Em 3 de julho de 2026, o ministro Alexandre de Moraes, do Supremo Tribunal Federal, determinou que o ex-presidente Jair Bolsonaro entregasse à Superintendência da Polícia Federal no Distrito Federal, em até 48 horas, todas as dez armas de fogo registradas em seu nome. Na mesma decisão, Moraes revogou o Certificado de Registro de Colecionador, Atirador Desportivo e Caçador e o porte de arma do ex-presidente, mas manteve a prisão domiciliar humanitária concedida em março, agora por tempo indeterminado, em razão da melhora no quadro de saúde de Bolsonaro.

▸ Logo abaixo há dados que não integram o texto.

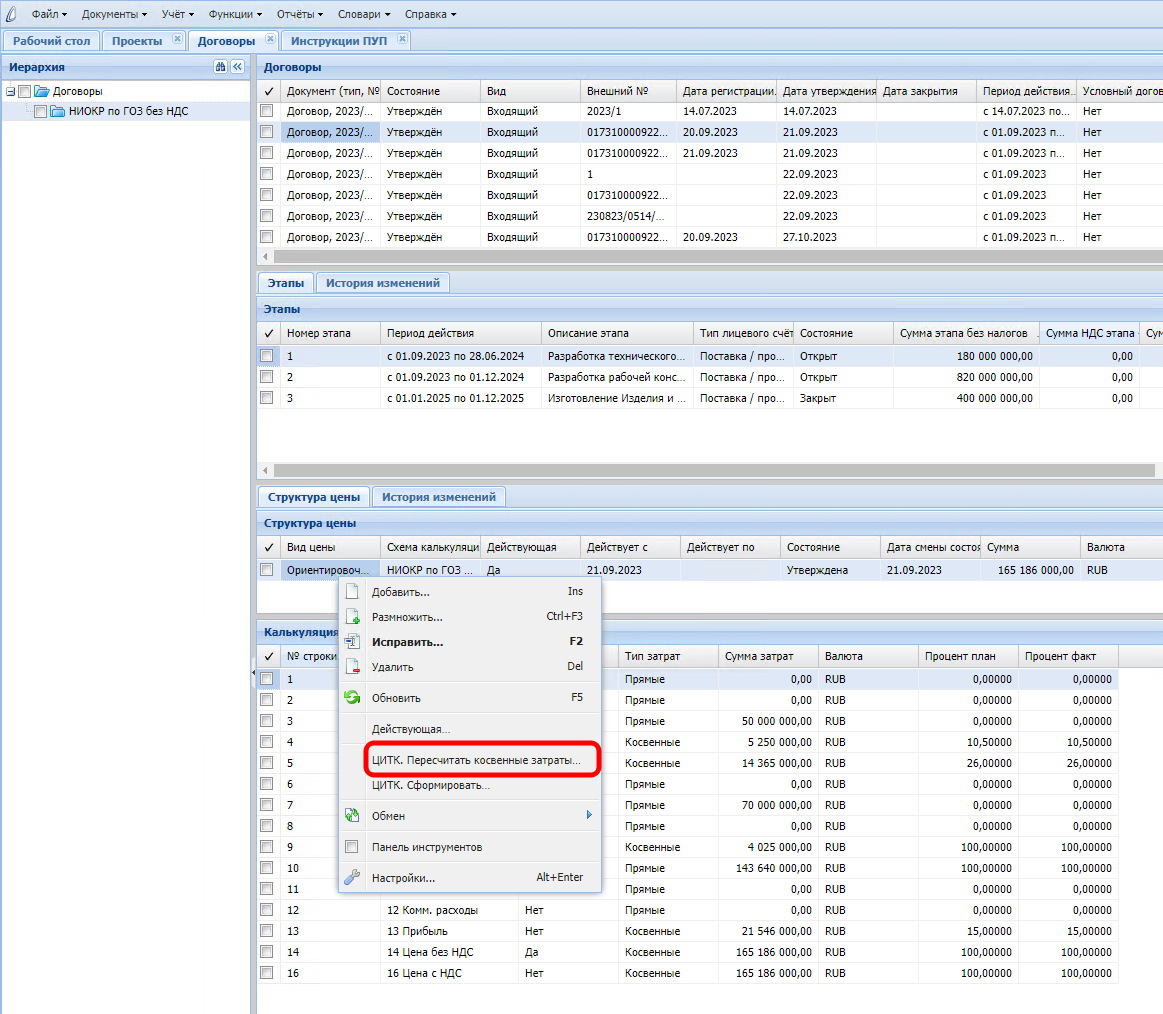Tick checkbox for stage number 3 row
Image resolution: width=1163 pixels, height=1014 pixels.
267,398
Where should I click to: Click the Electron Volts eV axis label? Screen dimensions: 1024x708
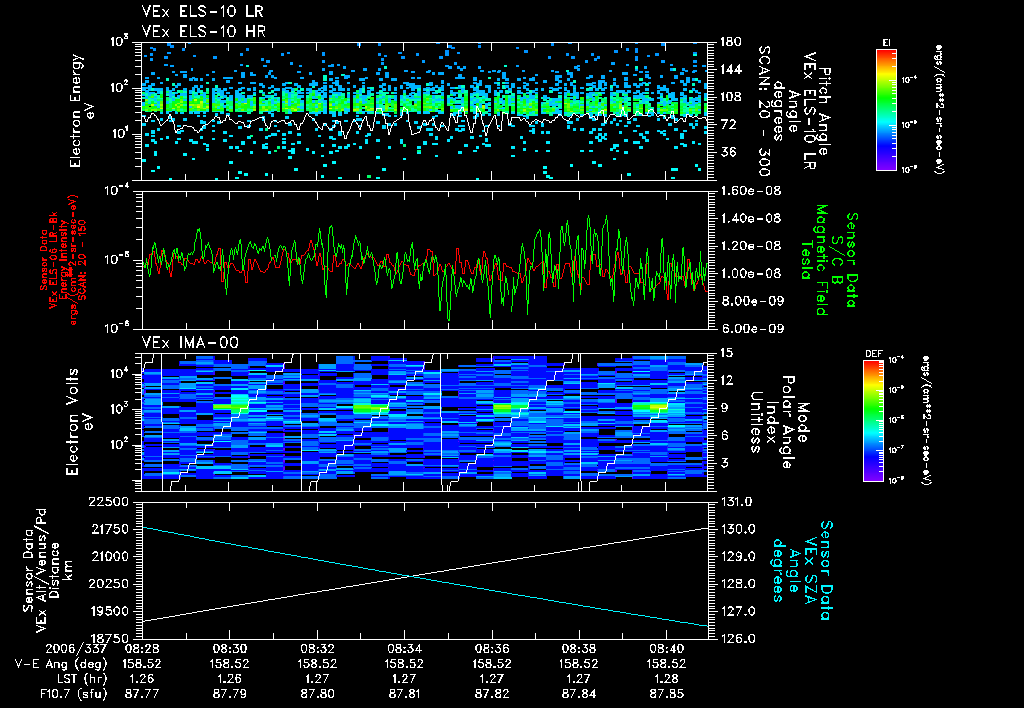coord(79,422)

A decisão veio depois de uma pistola registrada em nome de Bolsonaro ter sido apreendida em 15 de junho, durante uma blitz em Brasília, no carro de um militar responsável por sua segurança. A Polícia Civil do Distrito Federal concluiu que o ex-presidente não teve responsabilidade direta no episódio, mas indiciou o militar.
A cobertura de centro, publicada por CNN Brasil, Poder360 e Metrópoles, relatou em detalhe o trâmite posterior: a defesa de Bolsonaro informou ao STF que oito das dez armas estavam sob custódia do Batalhão de Polícia do Exército em Brasília e duas já com a Polícia Federal. Em 6 de julho, Moraes determinou que o próprio Exército entregasse o armamento à PF em 48 horas, dispensando a defesa dessa tarefa. Ainda naquele dia, o comando do batalhão informou ter localizado apenas seis das oito armas — faltavam uma pistola Glock e uma espingarda Maestro Arms Company, que a defesa afirma ter sido presenteada a Bolsonaro mas nunca retirada, permanecendo sob guarda de uma importadora de artigos bélicos em Caxias do Sul. Em 8 de julho, a Polícia Federal realizou nova busca na residência onde Bolsonaro cumpre a domiciliar e não encontrou nenhuma arma no local.

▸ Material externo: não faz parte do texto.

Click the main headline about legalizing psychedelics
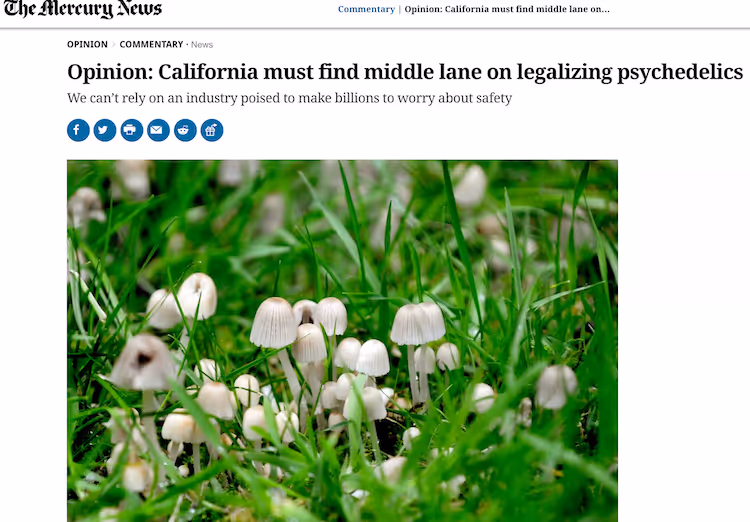This screenshot has height=522, width=750. [x=405, y=72]

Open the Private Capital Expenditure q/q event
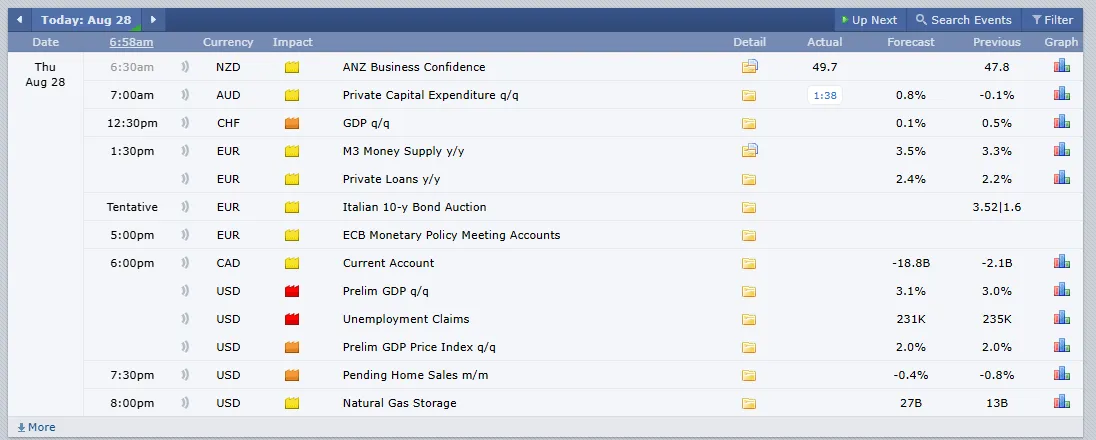click(x=430, y=95)
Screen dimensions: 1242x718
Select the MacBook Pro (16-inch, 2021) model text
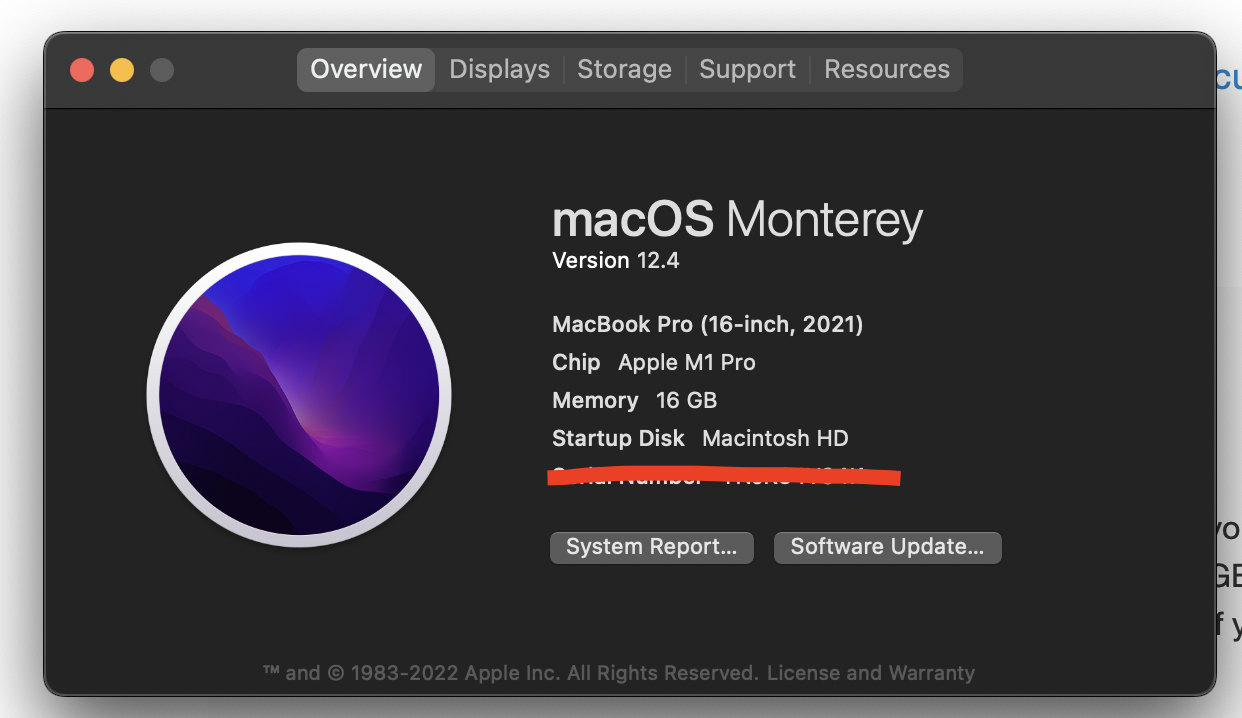click(x=707, y=324)
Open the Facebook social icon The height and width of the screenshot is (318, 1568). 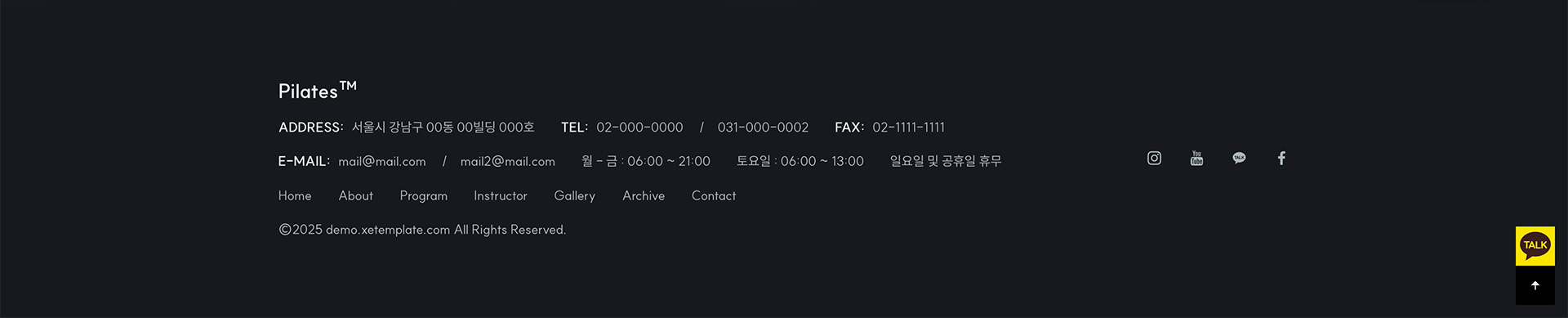pyautogui.click(x=1281, y=158)
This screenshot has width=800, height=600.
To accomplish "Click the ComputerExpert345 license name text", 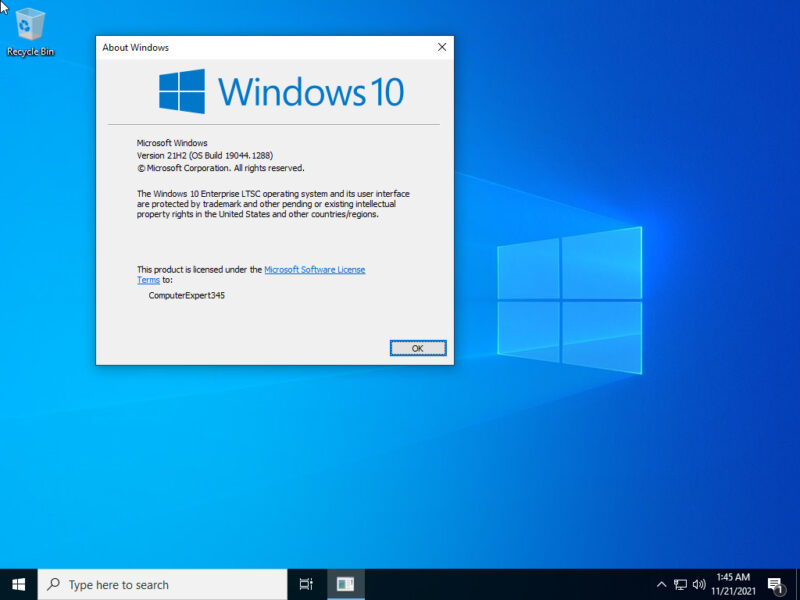I will point(187,296).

Veículos de esquerda, como a CartaCapital, situaram o episódio dentro de um enquadramento mais amplo sobre a 'ameaça bolsonarista', lembrando que o ex-presidente cumpre pena de 27 anos e três meses por liderar a tentativa de golpe de Estado, e destacando que o desaparecimento temporário de parte do arsenal expõe fragilidades no controle institucional sobre armamentos ligados a figuras políticas.
Já veículos de direita, como a VEJA, trataram o caso de forma técnica e processual, detalhando calibres e números de série das armas revogadas e destacando que Moraes concluiu não ter havido irregularidade por parte de Bolsonaro no episódio da blitz — isentando-o de falta grave e mantendo o benefício da domiciliar por razões humanitárias.

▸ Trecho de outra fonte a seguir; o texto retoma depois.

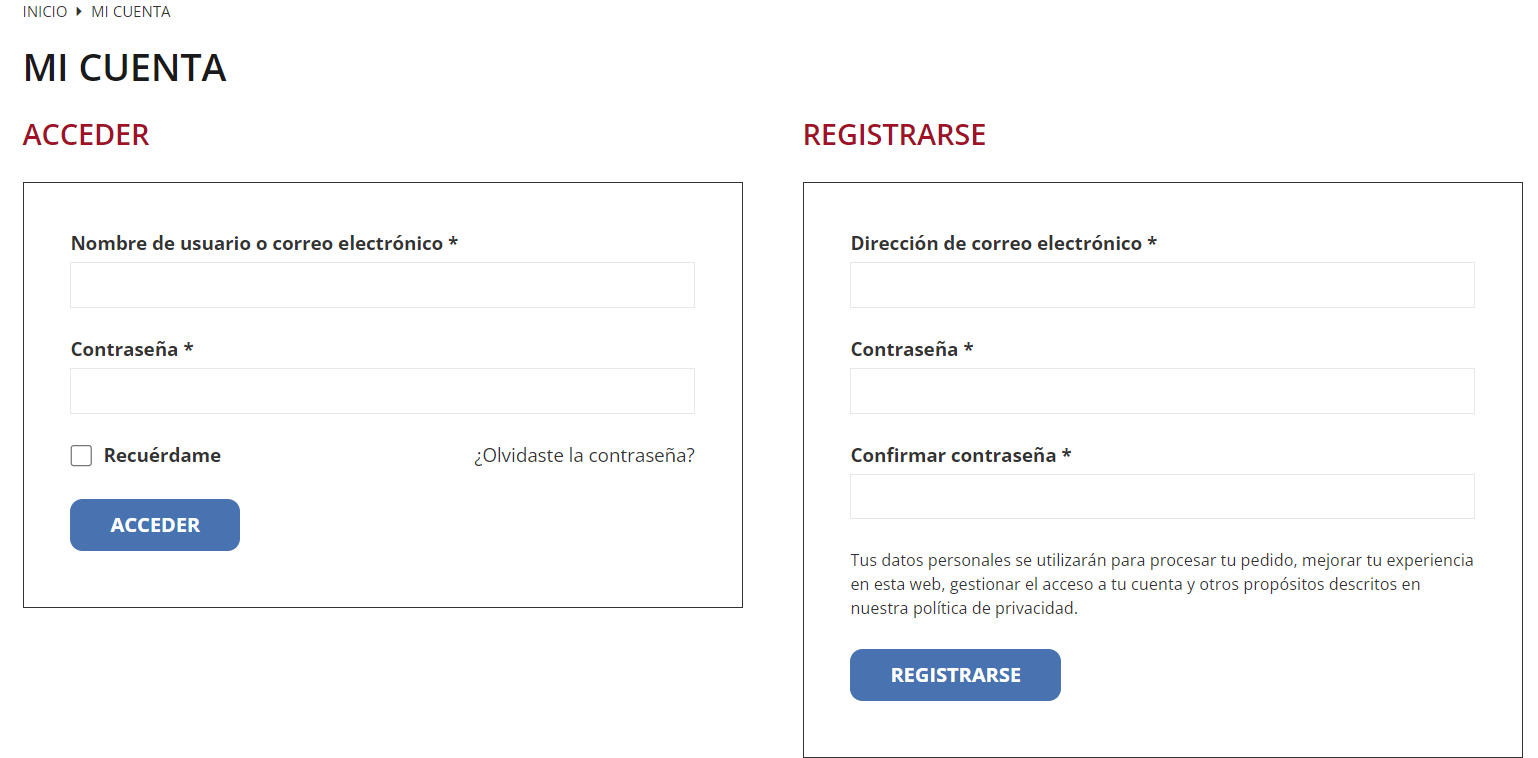Click the red REGISTRARSE section heading
The width and height of the screenshot is (1538, 758).
pyautogui.click(x=894, y=135)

O que ainda não se sabe é o paradeiro exato da pistola Glock e da espingarda que não foram localizadas nem pelo Exército nem pela Polícia Federal, e se essa pendência trará consequências adicionais para Bolsonaro ou para os responsáveis por sua custódia. Moraes também não estabeleceu novo prazo para reavaliar a prisão domiciliar humanitária, mantendo em aberto os próximos passos do caso.